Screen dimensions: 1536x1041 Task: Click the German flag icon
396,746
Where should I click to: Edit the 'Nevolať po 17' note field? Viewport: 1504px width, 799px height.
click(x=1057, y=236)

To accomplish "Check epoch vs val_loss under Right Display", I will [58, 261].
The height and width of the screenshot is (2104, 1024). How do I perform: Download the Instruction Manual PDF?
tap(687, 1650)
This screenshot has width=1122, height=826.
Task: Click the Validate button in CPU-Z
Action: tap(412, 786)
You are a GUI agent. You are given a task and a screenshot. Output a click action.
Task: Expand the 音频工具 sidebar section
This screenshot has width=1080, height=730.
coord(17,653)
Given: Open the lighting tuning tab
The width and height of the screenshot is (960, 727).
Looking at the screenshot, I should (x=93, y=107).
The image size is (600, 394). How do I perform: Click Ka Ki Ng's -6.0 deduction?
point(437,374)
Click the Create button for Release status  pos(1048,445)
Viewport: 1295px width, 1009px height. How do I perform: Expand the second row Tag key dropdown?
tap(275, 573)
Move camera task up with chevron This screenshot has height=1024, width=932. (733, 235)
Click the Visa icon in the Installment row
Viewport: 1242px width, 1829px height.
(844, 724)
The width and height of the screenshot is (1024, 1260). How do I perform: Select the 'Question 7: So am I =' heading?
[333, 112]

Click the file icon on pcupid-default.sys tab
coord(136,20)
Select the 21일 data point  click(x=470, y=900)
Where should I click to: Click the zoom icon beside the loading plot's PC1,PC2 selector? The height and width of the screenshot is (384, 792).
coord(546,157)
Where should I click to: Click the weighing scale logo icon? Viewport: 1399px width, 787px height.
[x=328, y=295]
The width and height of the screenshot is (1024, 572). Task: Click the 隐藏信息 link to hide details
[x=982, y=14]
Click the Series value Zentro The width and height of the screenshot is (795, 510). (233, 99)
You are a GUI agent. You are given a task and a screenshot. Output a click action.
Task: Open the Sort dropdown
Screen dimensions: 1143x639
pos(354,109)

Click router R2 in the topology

# # # #

§ PROMPT:
Produce the entries again, character for character.

§ ANSWER TO THE EXERCISE:
Screen dimensions: 1536x1041 Task: Click the German flag icon
396,746
Where should I click to: Edit the 'Nevolať po 17' note field? Viewport: 1504px width, 799px height.
click(x=1057, y=236)

To accomplish "Check epoch vs val_loss under Right Display", I will [58, 261].
The height and width of the screenshot is (2104, 1024). How do I perform: Download the Instruction Manual PDF?
tap(687, 1650)
This screenshot has width=1122, height=826.
Task: Click the Validate button in CPU-Z
Action: tap(412, 786)
You are a GUI agent. You are given a task and a screenshot. Output a click action.
Task: Expand the 音频工具 sidebar section
This screenshot has width=1080, height=730.
coord(17,653)
Given: Open the lighting tuning tab
The width and height of the screenshot is (960, 727).
Looking at the screenshot, I should (x=93, y=107).
The image size is (600, 394). How do I perform: Click Ka Ki Ng's -6.0 deduction?
point(437,374)
Click the Create button for Release status  pos(1048,445)
Viewport: 1295px width, 1009px height. How do I perform: Expand the second row Tag key dropdown?
tap(275, 573)
Move camera task up with chevron This screenshot has height=1024, width=932. (733, 235)
Click the Visa icon in the Installment row
Viewport: 1242px width, 1829px height.
(844, 724)
The width and height of the screenshot is (1024, 1260). How do I perform: Select the 'Question 7: So am I =' heading?
[333, 112]

Click the file icon on pcupid-default.sys tab
coord(136,20)
Select the 21일 data point  click(x=470, y=900)
Where should I click to: Click the zoom icon beside the loading plot's PC1,PC2 selector? The height and width of the screenshot is (384, 792).
coord(546,157)
Where should I click to: Click the weighing scale logo icon? Viewport: 1399px width, 787px height.
[x=328, y=295]
The width and height of the screenshot is (1024, 572). Task: Click the 隐藏信息 link to hide details
[x=982, y=14]
Click the Series value Zentro The width and height of the screenshot is (795, 510). (233, 99)
You are a GUI agent. You are given a task and a screenshot. Output a click action.
Task: Open the Sort dropdown
Screen dimensions: 1143x639
pos(354,109)

Click router R2 in the topology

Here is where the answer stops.